Feal also said that good peer review differentiates between exemplary and poor scholarship, but that these determinations must come from people who understand the field. People who work with technology today face some of the challenges faced by the pioneers of women's studies, ethnic studies and other fields that came into prominence in the 1960s and 70s. "It's very often incumbent on individual scholars to make the case that their work has a history, has standards, that there are experts who can help in the process," she said. "We have often seen scholars say 'I don't understand this field. This field didn't exist when I was a Ph.D. candidate.' "

The new MLA-HASTAC effort wants to publicize the existence of and encourage the development of more peer review entities that focus on digital work in the humanities. One such effort seen as a model is NINES, which is a Web site with links to peer review digital resources of various kinds in nineteenth-century studies. The editorial boards that conduct the reviews don't just understand technology, but are grouped by traditional scholarly categories (in this case, there are separate boards for Americanists, Romantics and Victorians). While the scholarship is all online, the editorial structure resembles what one might find in a traditional journal or academic department, with experts reviewing their own areas.

Mandell said she would like to see digital journals let the world know about the scholars who make editorial decisions -- and about rejection rates.
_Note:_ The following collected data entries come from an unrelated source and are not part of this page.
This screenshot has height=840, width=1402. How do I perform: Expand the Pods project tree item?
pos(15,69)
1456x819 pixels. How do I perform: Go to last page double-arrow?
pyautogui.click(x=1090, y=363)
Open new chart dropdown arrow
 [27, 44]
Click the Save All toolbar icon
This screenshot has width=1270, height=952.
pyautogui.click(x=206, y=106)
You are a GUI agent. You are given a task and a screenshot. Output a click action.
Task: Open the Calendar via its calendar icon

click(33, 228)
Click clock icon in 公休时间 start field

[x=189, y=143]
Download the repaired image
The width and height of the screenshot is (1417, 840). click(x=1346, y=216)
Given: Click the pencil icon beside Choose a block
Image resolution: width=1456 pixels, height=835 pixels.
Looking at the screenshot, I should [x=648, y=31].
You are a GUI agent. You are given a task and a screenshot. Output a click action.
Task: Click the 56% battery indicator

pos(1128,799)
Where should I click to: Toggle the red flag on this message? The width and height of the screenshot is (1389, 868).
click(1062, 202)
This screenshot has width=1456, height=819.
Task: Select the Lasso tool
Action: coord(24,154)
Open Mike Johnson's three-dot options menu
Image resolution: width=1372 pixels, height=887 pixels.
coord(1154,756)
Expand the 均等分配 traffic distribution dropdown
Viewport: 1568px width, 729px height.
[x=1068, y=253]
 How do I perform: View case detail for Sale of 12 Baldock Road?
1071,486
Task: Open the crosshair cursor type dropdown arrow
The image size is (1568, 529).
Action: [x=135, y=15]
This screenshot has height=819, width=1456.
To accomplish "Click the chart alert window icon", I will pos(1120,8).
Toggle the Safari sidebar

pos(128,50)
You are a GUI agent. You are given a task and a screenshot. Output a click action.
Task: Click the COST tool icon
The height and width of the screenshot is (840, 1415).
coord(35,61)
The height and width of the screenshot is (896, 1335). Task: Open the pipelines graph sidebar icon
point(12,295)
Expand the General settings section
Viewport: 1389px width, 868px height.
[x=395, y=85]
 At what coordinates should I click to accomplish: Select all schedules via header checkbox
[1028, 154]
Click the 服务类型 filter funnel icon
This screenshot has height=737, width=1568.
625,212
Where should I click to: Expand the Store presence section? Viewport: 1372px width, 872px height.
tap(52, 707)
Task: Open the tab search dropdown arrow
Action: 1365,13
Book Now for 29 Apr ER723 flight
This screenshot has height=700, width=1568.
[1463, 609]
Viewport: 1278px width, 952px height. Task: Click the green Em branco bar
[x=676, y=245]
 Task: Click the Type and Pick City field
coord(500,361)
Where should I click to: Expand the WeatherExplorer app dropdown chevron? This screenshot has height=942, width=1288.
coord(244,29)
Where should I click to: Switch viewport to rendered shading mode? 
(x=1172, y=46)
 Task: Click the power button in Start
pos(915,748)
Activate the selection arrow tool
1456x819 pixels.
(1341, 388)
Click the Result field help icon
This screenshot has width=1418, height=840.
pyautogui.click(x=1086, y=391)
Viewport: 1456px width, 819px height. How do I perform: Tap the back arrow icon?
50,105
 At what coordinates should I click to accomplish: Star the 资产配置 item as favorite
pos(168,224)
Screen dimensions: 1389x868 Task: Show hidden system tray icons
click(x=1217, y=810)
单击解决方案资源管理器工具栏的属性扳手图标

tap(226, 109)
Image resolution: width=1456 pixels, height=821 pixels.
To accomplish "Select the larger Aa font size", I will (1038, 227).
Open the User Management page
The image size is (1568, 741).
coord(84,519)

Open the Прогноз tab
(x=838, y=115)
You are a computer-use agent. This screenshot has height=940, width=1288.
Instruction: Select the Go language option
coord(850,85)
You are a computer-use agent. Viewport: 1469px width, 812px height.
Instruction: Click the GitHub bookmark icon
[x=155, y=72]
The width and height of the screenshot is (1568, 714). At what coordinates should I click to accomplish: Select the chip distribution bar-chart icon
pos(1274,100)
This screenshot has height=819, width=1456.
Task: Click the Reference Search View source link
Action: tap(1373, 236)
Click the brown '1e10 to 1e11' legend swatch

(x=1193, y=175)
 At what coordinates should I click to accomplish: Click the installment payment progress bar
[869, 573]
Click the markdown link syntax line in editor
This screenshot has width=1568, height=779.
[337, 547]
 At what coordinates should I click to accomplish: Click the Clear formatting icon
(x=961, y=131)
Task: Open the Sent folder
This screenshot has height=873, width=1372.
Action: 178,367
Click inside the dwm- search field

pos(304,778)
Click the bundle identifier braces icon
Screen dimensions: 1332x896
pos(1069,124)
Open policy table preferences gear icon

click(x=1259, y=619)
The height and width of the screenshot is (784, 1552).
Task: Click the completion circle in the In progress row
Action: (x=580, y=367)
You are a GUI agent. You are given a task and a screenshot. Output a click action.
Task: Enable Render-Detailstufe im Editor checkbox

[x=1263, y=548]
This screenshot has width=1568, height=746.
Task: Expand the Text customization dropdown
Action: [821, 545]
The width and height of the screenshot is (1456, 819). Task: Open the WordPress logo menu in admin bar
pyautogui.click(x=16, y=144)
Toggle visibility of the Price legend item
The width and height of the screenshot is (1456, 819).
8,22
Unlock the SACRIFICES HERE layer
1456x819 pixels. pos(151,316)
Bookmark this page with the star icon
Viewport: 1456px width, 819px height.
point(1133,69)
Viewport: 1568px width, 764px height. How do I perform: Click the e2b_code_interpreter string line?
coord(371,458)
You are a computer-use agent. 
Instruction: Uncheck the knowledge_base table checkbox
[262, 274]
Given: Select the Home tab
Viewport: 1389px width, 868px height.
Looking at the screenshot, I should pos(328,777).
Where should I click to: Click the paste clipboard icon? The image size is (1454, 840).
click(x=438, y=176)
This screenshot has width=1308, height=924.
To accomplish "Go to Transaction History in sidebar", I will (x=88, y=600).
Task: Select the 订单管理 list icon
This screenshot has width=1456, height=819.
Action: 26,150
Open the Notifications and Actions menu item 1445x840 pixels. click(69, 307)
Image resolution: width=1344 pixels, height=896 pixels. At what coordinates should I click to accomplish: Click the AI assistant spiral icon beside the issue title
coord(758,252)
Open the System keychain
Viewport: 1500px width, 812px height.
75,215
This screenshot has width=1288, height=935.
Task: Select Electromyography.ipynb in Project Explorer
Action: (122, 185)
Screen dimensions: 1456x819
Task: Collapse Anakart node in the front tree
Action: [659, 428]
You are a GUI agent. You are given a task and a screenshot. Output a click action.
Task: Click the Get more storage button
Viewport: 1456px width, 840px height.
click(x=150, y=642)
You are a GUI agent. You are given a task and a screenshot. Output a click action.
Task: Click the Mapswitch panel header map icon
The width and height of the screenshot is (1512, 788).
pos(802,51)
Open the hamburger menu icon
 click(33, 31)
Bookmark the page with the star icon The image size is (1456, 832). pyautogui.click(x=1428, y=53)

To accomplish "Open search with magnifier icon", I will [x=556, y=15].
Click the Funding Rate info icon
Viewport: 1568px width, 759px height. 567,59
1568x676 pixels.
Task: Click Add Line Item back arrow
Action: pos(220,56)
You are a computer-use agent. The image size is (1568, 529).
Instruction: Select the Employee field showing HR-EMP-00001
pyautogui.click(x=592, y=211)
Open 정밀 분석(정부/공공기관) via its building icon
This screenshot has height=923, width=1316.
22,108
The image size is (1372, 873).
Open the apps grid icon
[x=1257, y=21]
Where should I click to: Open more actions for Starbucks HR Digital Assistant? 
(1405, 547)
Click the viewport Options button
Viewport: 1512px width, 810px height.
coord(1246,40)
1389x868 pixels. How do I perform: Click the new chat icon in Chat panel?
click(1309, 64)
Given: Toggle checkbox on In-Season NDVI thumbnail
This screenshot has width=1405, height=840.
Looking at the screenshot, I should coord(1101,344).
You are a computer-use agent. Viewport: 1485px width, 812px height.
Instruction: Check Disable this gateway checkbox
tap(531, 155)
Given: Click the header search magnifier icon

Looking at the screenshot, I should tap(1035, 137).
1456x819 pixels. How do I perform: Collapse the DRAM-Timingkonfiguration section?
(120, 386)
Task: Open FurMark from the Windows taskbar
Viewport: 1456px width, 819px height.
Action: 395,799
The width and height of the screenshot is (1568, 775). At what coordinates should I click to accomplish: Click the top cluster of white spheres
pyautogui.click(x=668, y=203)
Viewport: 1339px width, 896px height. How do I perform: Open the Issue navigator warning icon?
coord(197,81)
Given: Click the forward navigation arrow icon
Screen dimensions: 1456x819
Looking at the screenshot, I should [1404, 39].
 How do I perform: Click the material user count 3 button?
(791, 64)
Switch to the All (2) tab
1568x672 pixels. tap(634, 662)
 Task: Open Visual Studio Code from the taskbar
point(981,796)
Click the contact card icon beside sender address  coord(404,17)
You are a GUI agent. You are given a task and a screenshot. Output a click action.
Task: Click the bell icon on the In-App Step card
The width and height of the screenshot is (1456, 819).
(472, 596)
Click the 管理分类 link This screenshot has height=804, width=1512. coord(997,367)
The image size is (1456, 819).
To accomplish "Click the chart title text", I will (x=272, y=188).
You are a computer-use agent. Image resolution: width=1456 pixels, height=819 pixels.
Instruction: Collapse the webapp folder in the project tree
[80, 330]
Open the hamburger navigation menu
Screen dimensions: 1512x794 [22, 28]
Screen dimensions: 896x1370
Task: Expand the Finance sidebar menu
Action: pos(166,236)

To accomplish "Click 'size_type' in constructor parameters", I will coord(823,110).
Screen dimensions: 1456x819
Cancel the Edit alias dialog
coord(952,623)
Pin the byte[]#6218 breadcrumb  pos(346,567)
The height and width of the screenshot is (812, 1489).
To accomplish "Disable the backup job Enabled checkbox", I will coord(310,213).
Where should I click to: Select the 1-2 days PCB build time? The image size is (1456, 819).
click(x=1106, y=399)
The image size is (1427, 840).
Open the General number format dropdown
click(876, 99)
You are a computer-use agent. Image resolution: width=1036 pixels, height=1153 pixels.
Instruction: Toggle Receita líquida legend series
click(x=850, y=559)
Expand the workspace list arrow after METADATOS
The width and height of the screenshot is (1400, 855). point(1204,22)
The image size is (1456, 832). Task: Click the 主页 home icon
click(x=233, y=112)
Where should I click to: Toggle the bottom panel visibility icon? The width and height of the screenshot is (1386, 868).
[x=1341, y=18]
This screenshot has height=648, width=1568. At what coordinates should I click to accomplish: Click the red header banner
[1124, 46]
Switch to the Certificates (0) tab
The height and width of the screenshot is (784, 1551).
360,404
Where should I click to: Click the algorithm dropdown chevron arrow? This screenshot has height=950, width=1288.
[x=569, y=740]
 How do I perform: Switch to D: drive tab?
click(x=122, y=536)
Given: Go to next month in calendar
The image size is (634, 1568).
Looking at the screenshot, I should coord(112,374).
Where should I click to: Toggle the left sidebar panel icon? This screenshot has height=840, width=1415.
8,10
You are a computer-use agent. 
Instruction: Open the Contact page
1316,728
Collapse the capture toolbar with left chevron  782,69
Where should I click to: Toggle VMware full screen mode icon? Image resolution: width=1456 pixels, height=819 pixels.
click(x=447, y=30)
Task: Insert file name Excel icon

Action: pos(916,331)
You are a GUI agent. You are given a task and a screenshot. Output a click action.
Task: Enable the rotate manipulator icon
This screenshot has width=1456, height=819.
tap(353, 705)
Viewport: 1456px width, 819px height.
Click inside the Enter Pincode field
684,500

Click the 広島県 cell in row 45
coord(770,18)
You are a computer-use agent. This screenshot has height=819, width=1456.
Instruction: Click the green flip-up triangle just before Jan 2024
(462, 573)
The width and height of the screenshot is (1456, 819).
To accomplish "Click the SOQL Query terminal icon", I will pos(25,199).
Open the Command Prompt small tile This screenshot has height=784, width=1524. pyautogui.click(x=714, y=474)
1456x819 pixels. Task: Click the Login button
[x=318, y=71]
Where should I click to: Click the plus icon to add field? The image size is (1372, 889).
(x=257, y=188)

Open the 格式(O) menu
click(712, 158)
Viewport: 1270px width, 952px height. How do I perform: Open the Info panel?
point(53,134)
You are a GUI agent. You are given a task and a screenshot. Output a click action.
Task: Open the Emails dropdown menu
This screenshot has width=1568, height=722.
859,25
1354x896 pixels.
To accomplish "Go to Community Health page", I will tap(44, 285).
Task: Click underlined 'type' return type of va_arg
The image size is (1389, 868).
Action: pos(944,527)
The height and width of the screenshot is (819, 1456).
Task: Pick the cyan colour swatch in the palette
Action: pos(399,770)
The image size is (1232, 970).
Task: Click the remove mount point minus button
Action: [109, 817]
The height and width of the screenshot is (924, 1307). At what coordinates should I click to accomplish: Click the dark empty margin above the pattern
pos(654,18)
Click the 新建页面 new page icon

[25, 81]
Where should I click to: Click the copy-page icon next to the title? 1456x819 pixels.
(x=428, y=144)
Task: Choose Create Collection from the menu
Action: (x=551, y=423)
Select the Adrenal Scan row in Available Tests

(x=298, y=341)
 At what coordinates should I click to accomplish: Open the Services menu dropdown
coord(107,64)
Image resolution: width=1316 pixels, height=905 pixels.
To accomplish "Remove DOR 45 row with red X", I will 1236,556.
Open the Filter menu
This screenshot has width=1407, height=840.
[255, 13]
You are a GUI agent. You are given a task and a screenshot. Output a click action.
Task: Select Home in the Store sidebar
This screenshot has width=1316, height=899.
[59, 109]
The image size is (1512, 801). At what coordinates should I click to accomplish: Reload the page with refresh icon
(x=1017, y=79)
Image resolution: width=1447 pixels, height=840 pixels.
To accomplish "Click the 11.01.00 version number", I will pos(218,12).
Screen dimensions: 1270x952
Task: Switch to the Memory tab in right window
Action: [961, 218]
These factors confer authority on traditional journals and in this way peer review can bolster digital scholarship as well, she said.

Digital work doesn't fall neatly into teaching vs. research categories. Many tenure review procedures are based on an assumption that a junior professor's work can be divided easily into teaching, research and service. Feal noted that one of the exciting aspects of the new digital projects being created is that they advance scholarship and create teaching tools at the same time. Professors shouldn't be forced to pick between one category and another. Similarly, those involved in this project say that some college departments just categorize anything digital as service, a solution seen as unsatisfactory because many of these project are in fact focused on scholarship and teaching, and because service typically doesn't count for much in tenure reviews.

Leaders of the MLA-HASTAC effort stressed that they were not "anti-book" and indeed those involved have published in both traditional and non-traditional ways. Rather, they said that it was inherently unfair to have younger scholars being evaluated by people who may not understand their work or its media -- and it was unrealistic to expect tenure committees to evaluate digital scholarship without some education. "We're trying to help people figure out what you do with digital objects that need to be evaluated," Mandell said.

Part of the process -- in addition to sharing the horror stories -- will be noting success stories. Some colleges and departments are already doing a good job of such evaluations, and they need more attention, Mandell said. She noted that when she was promoted to full professor, which traditionally would have taken place upon completion of a book, she was advanced for her work as editor of a peer-reviewed scholarly project, The Poetess Archive.